Records for the task
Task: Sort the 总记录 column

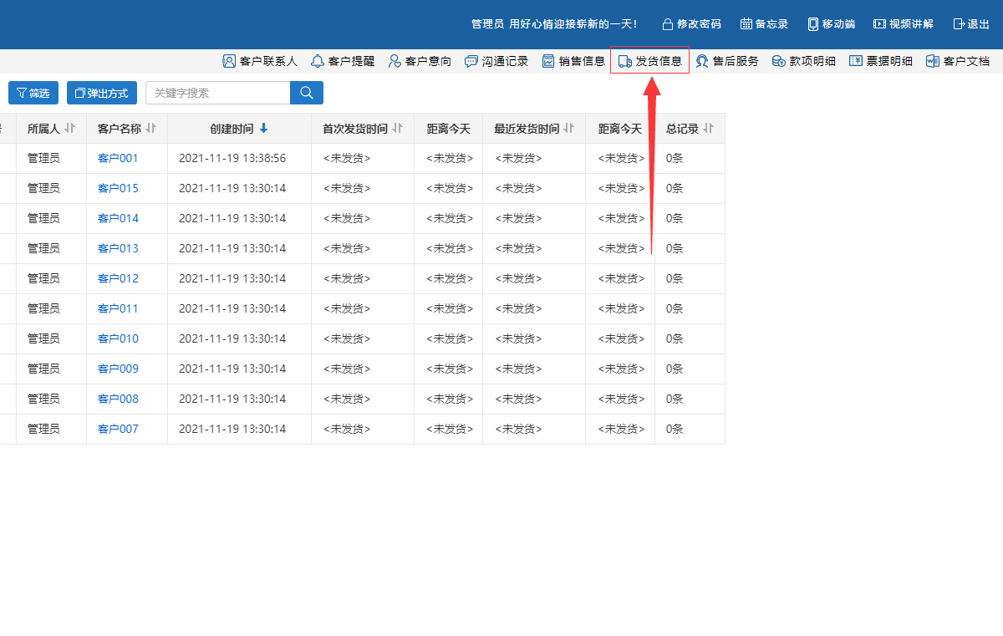Action: point(709,129)
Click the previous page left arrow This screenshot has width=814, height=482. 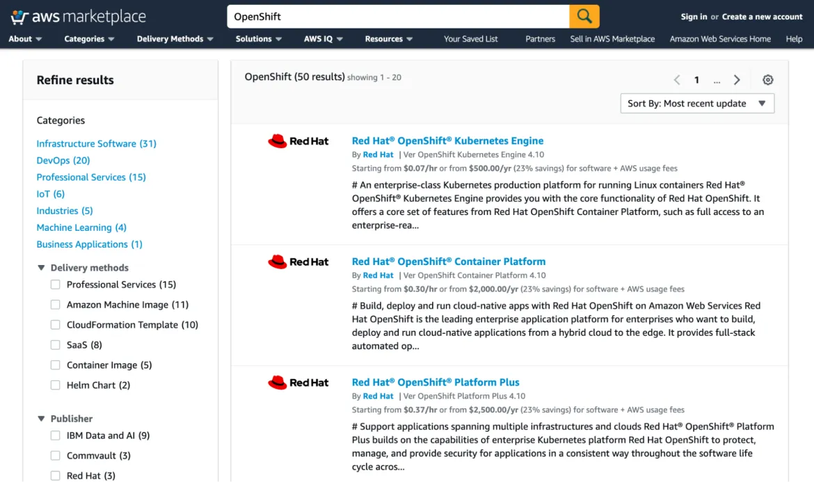676,79
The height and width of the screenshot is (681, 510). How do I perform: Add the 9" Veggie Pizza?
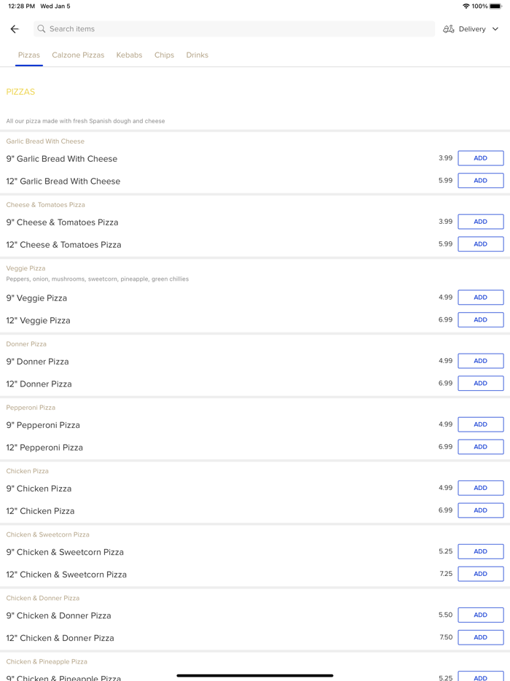pyautogui.click(x=480, y=297)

Exercise
Give back, word for word, the lines from the line that contains "The height and" through the last line of the records, with no pictures and nothing else.

Exercise response
The height and width of the screenshot is (681, 510). How do I perform: Add the 9" Veggie Pizza?
pyautogui.click(x=480, y=297)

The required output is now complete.